## Set task 1
List every opcode that has its own case label in the sre_match function in the excerpt on CPython's regular expression engine.
## Set task 2
In the excerpt on CPython's regular expression engine, which capture group represents the overall match?

## Excerpt provided
- - -
The mark array stores pairs of (start_ptr, end_ptr) for each capture group, indexed as mark[2*group] and mark[2*group+1]. Group 0 is the overall match. Group pointers are relative to beginning, converted to integer offsets only when building the MatchObject result.

sre_match opcode dispatch

sre_match is a tight switch-based dispatch loop over the compiled pattern's opcode stream. Each case reads its operand(s) from the pattern buffer, advances state->ptr on success, or returns 0 (failure) to trigger backtracking. The function returns state->ptr (non-NULL) on success.

// CPython: Modules/_sre.c:400 sre_match
static const void *
sre_match(SRE_STATE *state, SRE_CODE *pattern)
{
const void *ptr = state->ptr;
...
for (;;) {
switch (*pattern++) {
case SRE_OP_LITERAL:
if (ptr >= end || SRE_CHAR(ptr) != (SRE_CODE)pattern[0])
return NULL; /* fail */
ptr = SRE_NEXT(ptr);
pattern++;
break;

case SRE_OP_ANY:
/* match any character except newline */
if (ptr >= end || SRE_IS_LINEBREAK(SRE_CHAR(ptr)))
return NULL;
ptr = SRE_NEXT(ptr);
break;

case SRE_OP_AT:
if (!sre_at(state, ptr, *pattern++))
return NULL;
break;

case SRE_OP_BRANCH: {
/* try each branch; restore ptr on failure */
const void *saved = ptr;
SRE_CODE *branch = pattern;
while (*branch) {
state->ptr = saved;
if (sre_match(state, branch + 1))
return state->ptr;
branch += *branch;
}
return NULL;
}

case SRE_OP_SUCCESS:
state->ptr = ptr;
return ptr;

case SRE_OP_FAILURE:
return NULL;

...
}
}
}

SRE_OP_AT delegates to sre_at, which handles AT_BEGINNING, AT_END, AT_WORD_BOUNDARY, and their Unicode-aware variants. SRE_OP_BRANCH is the backtracking core: it saves ptr and tries each alternative in the compiled branch list.

sre_search scan loop and possessive/atomic groups

sre_search wraps sre_match in a loop that advances the start position one character at a time until the pattern matches or the subject is exhausted. Anchor opcodes (SRE_OP_AT AT_BEGINNING) allow an early-exit optimisation that skips the scan entirely.
- - -
## Given information
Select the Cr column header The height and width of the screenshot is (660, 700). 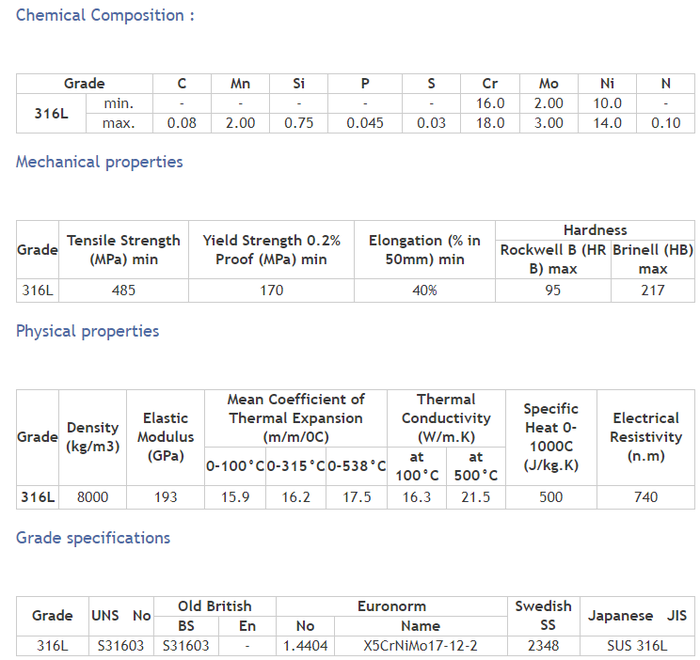490,84
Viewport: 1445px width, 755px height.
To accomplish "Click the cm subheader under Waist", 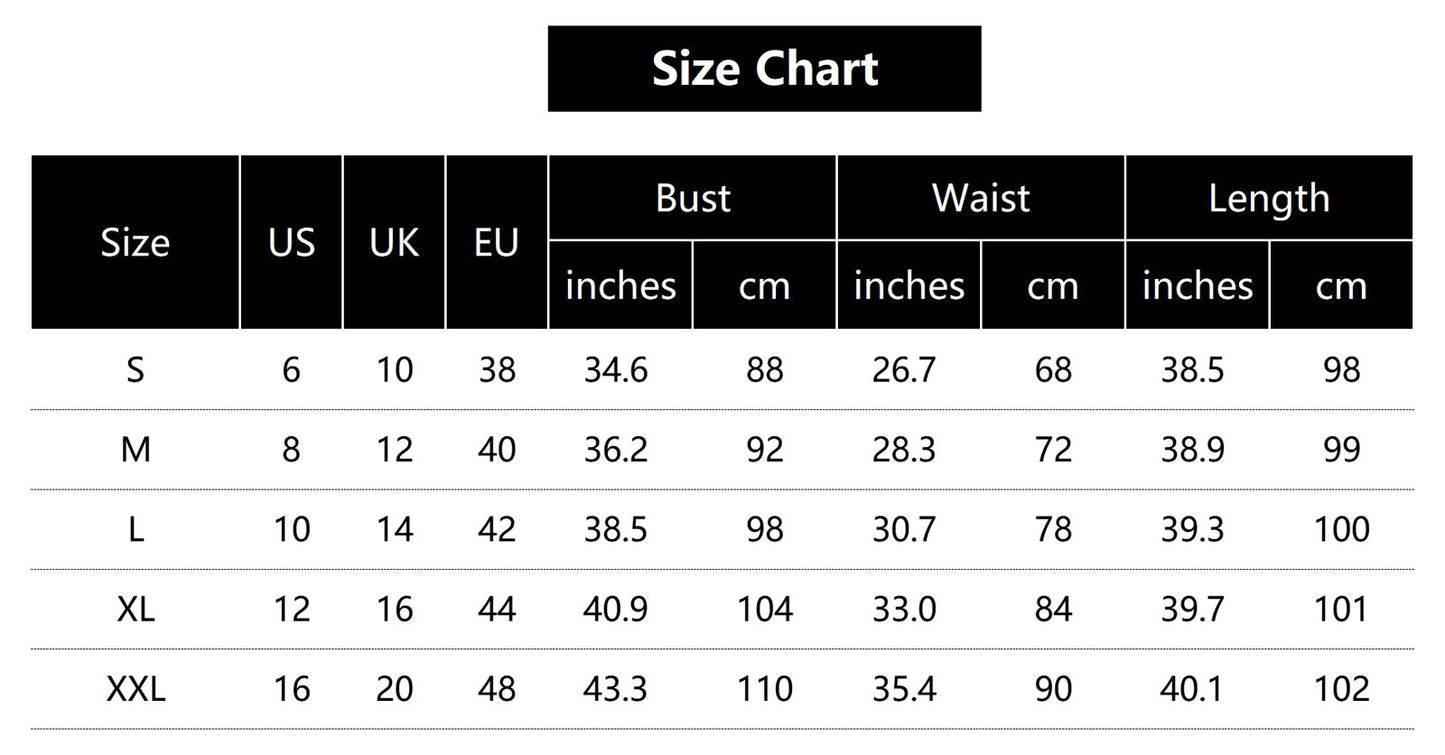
- - -
## Correct result 1
SRE_OP_LITERAL, SRE_OP_ANY, SRE_OP_AT, SRE_OP_BRANCH, SRE_OP_SUCCESS, SRE_OP_FAILURE

## Correct result 2
Group 0